[THE TASK] Can you format the rows below, starting with the line containing "Switch to the Device" and ending with the line containing "Looking at the screenshot, I should click(x=86, y=424).", as a JSON list of strings with one string per line and blank lines left out?

[Target pointing data]

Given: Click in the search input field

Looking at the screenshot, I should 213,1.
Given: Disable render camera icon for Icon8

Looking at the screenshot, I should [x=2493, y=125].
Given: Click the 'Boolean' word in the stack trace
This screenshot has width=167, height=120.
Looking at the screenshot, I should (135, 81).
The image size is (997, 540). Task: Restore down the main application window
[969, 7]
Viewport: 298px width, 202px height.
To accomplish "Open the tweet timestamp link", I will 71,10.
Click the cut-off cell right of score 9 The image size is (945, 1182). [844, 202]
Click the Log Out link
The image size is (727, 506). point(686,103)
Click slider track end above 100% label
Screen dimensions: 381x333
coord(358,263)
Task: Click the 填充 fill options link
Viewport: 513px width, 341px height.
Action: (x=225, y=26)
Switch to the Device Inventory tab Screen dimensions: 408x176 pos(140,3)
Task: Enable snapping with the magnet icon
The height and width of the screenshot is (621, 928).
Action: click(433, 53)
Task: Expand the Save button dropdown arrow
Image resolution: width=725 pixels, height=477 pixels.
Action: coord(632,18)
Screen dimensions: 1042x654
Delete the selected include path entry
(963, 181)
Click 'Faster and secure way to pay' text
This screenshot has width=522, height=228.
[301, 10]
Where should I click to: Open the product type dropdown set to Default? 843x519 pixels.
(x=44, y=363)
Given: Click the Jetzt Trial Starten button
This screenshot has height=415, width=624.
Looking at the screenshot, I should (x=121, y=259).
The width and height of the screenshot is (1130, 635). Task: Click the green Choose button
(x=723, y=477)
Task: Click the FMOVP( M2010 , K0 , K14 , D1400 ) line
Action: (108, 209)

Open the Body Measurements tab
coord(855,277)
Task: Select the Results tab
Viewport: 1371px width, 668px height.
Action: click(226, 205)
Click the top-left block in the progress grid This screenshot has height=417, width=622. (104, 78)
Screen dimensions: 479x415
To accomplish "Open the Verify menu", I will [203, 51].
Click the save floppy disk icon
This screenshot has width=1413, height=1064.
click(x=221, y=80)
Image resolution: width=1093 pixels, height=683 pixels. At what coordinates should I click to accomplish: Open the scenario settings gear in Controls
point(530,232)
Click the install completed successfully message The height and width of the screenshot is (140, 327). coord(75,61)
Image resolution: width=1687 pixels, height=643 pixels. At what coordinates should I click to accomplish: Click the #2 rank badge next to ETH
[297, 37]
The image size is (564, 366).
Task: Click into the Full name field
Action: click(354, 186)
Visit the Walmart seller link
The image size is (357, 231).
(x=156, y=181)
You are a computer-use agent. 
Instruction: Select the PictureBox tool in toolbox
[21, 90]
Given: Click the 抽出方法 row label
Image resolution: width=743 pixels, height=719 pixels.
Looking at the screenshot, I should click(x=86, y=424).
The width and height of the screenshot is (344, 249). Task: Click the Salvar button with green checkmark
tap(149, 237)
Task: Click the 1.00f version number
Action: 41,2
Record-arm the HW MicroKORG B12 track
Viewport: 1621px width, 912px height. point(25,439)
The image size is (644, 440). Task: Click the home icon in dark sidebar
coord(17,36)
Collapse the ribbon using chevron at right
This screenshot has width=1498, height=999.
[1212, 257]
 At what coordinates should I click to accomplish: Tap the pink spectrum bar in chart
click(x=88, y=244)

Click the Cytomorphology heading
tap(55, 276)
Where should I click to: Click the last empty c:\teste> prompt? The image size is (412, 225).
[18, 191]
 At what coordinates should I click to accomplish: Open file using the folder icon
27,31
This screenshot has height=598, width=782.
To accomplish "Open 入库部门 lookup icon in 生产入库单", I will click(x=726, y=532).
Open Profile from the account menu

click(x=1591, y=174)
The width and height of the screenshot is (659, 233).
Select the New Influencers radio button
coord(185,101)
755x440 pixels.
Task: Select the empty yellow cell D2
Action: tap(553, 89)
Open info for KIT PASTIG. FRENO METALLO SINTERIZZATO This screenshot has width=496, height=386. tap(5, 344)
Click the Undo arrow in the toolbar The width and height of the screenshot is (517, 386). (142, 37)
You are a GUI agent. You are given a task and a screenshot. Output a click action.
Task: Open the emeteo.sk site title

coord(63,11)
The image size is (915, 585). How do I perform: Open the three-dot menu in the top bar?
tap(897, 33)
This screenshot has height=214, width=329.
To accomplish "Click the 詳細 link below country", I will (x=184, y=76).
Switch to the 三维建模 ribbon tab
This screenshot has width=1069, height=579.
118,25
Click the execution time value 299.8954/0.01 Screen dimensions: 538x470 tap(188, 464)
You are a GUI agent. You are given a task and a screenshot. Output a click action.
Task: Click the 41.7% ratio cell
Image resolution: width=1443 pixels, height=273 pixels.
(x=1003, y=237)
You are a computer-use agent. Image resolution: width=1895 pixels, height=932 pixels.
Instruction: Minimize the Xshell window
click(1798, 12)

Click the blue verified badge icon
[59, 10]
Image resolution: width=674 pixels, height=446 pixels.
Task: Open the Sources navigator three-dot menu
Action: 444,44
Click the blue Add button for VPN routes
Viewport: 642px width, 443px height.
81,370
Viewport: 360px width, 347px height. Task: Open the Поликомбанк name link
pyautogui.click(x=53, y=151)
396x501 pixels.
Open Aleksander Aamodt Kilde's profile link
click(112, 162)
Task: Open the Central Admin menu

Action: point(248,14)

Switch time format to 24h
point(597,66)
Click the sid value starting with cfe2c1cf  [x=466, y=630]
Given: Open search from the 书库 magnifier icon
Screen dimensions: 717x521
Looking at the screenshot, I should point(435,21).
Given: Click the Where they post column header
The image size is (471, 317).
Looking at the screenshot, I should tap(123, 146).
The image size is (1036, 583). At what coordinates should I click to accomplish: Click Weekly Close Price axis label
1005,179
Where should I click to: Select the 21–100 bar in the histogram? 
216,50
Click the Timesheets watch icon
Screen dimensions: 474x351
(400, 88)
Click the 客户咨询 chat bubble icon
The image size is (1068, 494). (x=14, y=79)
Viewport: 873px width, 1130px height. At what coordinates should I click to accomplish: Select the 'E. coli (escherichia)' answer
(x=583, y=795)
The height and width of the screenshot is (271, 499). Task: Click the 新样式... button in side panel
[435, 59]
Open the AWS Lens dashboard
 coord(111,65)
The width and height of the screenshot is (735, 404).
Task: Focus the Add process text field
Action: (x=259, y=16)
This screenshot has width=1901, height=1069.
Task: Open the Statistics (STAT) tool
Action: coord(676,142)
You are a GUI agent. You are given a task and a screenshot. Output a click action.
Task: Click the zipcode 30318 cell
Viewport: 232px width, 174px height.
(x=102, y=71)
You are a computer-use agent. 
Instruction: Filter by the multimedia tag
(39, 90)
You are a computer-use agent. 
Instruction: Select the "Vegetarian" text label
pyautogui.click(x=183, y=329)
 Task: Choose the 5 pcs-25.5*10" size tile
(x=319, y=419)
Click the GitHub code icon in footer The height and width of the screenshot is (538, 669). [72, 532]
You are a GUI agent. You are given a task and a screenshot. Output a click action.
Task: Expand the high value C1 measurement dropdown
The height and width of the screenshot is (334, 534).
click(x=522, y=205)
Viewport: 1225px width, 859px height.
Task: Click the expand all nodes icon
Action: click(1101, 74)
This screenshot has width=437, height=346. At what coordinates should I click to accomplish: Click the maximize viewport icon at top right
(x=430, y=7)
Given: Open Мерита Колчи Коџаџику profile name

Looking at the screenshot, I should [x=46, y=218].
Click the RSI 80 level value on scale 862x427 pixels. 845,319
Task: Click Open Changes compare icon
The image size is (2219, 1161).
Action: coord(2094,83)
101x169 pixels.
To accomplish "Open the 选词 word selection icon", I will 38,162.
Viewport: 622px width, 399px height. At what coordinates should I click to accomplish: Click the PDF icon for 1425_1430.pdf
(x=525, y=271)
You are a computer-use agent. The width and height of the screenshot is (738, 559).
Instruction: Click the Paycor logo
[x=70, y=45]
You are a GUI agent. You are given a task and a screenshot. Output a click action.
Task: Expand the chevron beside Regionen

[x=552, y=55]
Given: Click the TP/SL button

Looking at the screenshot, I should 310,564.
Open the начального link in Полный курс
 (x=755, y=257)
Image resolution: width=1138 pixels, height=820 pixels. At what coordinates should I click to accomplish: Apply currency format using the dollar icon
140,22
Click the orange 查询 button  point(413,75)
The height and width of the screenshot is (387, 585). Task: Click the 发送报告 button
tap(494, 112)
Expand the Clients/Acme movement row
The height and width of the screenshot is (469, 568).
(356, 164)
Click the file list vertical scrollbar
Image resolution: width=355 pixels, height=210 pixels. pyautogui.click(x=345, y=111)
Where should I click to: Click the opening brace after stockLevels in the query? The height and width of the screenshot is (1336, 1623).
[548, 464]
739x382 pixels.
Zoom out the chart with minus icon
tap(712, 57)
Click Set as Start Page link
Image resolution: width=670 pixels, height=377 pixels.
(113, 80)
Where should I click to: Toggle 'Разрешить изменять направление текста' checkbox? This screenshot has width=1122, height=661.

[TASK RESULT]
[
  "Switch to the Device Inventory tab Screen dimensions: 408x176 pos(140,3)",
  "Task: Enable snapping with the magnet icon",
  "The height and width of the screenshot is (621, 928).",
  "Action: click(433, 53)",
  "Task: Expand the Save button dropdown arrow",
  "Image resolution: width=725 pixels, height=477 pixels.",
  "Action: coord(632,18)",
  "Screen dimensions: 1042x654",
  "Delete the selected include path entry",
  "(963, 181)",
  "Click 'Faster and secure way to pay' text",
  "This screenshot has width=522, height=228.",
  "[301, 10]",
  "Where should I click to: Open the product type dropdown set to Default? 843x519 pixels.",
  "(x=44, y=363)",
  "Given: Click the Jetzt Trial Starten button",
  "This screenshot has height=415, width=624.",
  "Looking at the screenshot, I should (x=121, y=259).",
  "The width and height of the screenshot is (1130, 635). Task: Click the green Choose button",
  "(x=723, y=477)",
  "Task: Click the FMOVP( M2010 , K0 , K14 , D1400 ) line",
  "Action: (108, 209)",
  "Open the Body Measurements tab",
  "coord(855,277)",
  "Task: Select the Results tab",
  "Viewport: 1371px width, 668px height.",
  "Action: click(226, 205)",
  "Click the top-left block in the progress grid This screenshot has height=417, width=622. (104, 78)",
  "Screen dimensions: 479x415",
  "To accomplish \"Open the Verify menu\", I will [203, 51].",
  "Click the save floppy disk icon",
  "This screenshot has width=1413, height=1064.",
  "click(x=221, y=80)",
  "Image resolution: width=1093 pixels, height=683 pixels. At what coordinates should I click to accomplish: Open the scenario settings gear in Controls",
  "point(530,232)",
  "Click the install completed successfully message The height and width of the screenshot is (140, 327). coord(75,61)",
  "Image resolution: width=1687 pixels, height=643 pixels. At what coordinates should I click to accomplish: Click the #2 rank badge next to ETH",
  "[297, 37]",
  "The image size is (564, 366).",
  "Task: Click into the Full name field",
  "Action: click(354, 186)",
  "Visit the Walmart seller link",
  "The image size is (357, 231).",
  "(x=156, y=181)",
  "You are a computer-use agent. ",
  "Instruction: Select the PictureBox tool in toolbox",
  "[21, 90]",
  "Given: Click the 抽出方法 row label",
  "Image resolution: width=743 pixels, height=719 pixels.",
  "Looking at the screenshot, I should click(x=86, y=424)."
]